Data extract ▸

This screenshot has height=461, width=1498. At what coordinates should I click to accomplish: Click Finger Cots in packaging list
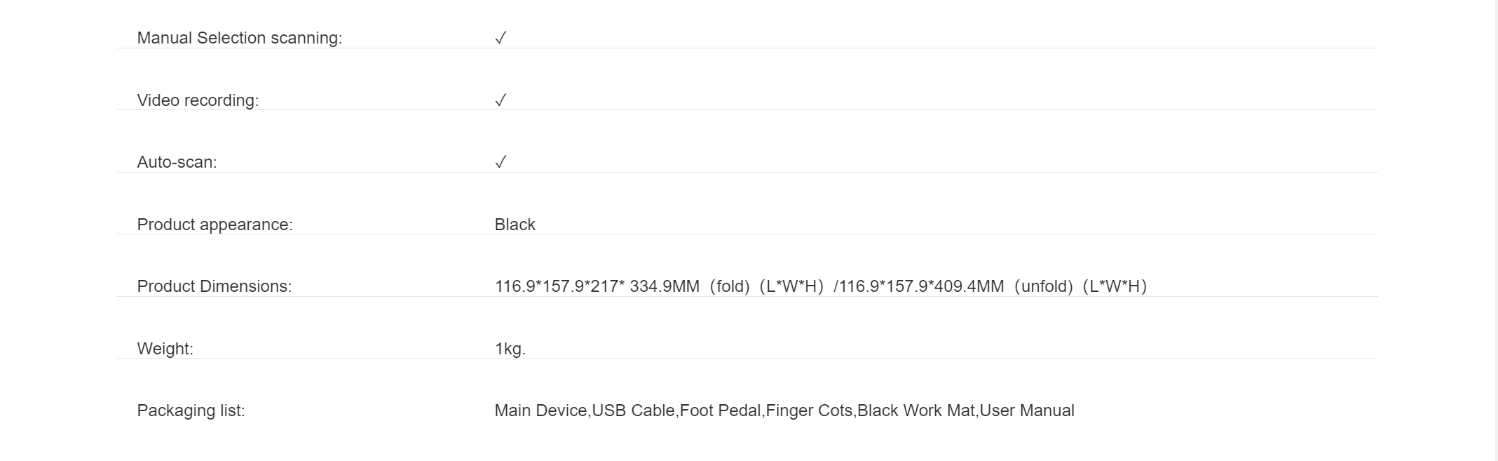pos(810,410)
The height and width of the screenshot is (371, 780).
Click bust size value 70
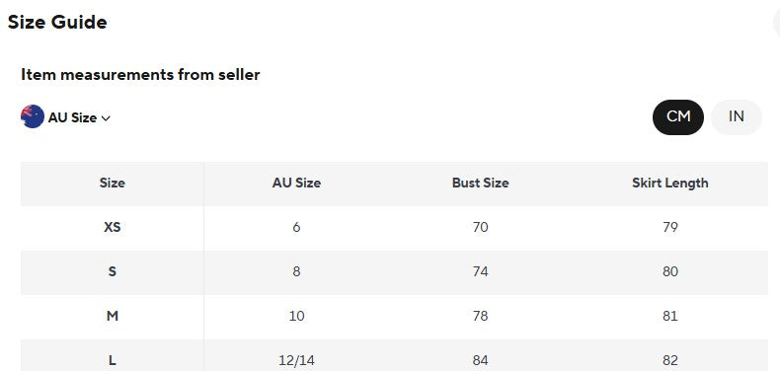pos(480,227)
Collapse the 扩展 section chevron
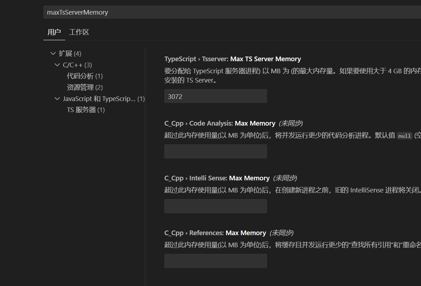Screen dimensions: 421x286 (53, 53)
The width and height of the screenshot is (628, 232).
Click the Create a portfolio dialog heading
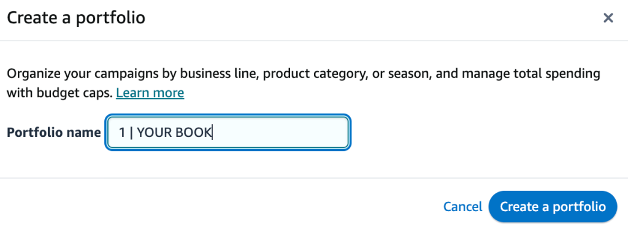(x=76, y=18)
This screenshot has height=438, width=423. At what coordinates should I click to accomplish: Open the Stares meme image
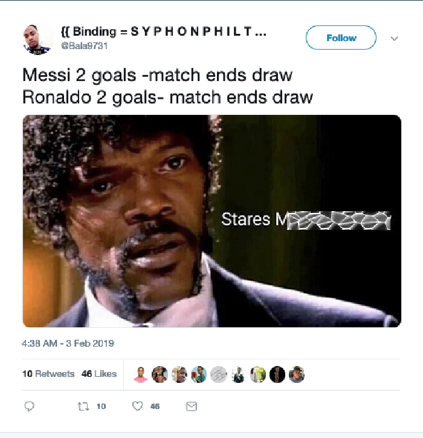coord(212,221)
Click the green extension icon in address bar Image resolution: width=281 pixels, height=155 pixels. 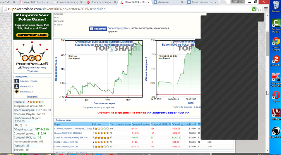[x=255, y=9]
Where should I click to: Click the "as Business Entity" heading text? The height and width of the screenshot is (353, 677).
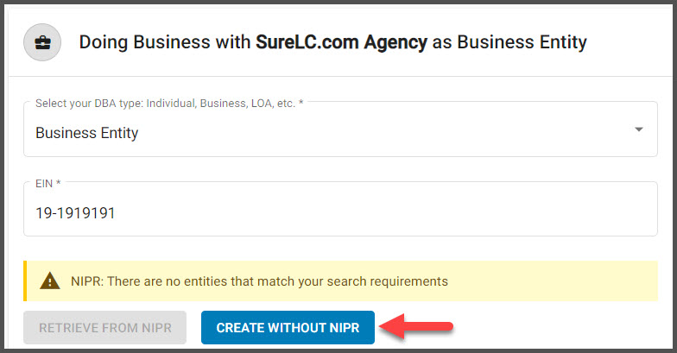pyautogui.click(x=509, y=42)
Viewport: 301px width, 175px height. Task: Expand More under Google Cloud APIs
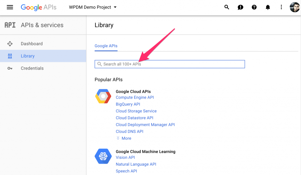124,138
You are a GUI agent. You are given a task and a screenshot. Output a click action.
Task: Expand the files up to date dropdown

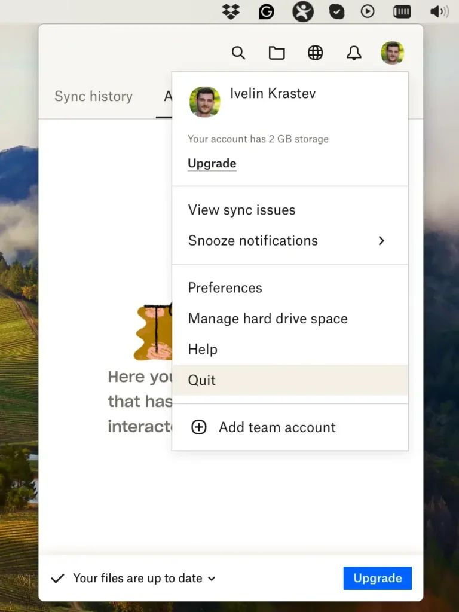pyautogui.click(x=212, y=579)
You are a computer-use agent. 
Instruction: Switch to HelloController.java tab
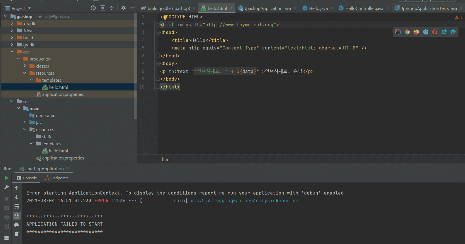[364, 8]
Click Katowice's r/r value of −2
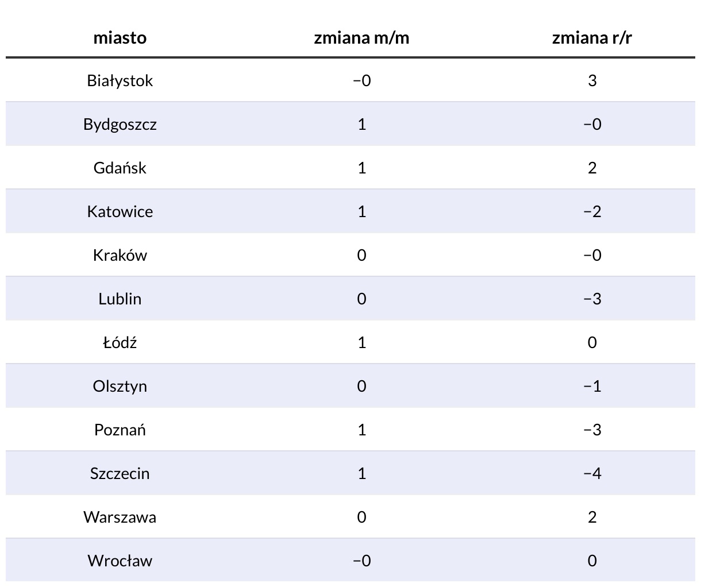The image size is (701, 587). point(592,211)
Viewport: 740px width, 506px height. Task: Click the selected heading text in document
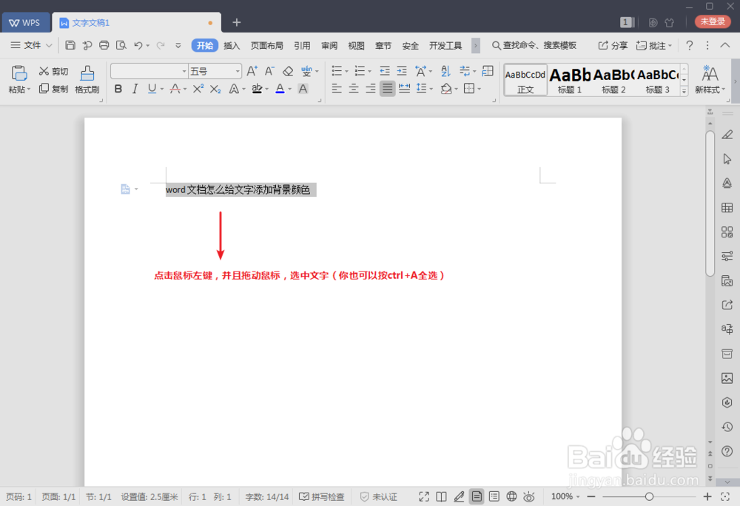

Exercise prompt ▸ When a line in the records holds the string "agent", copy that line.

Task output ▸
You are a GUI agent. You are given a task and a screenshot. Output a click action.
You are a computer-use agent. 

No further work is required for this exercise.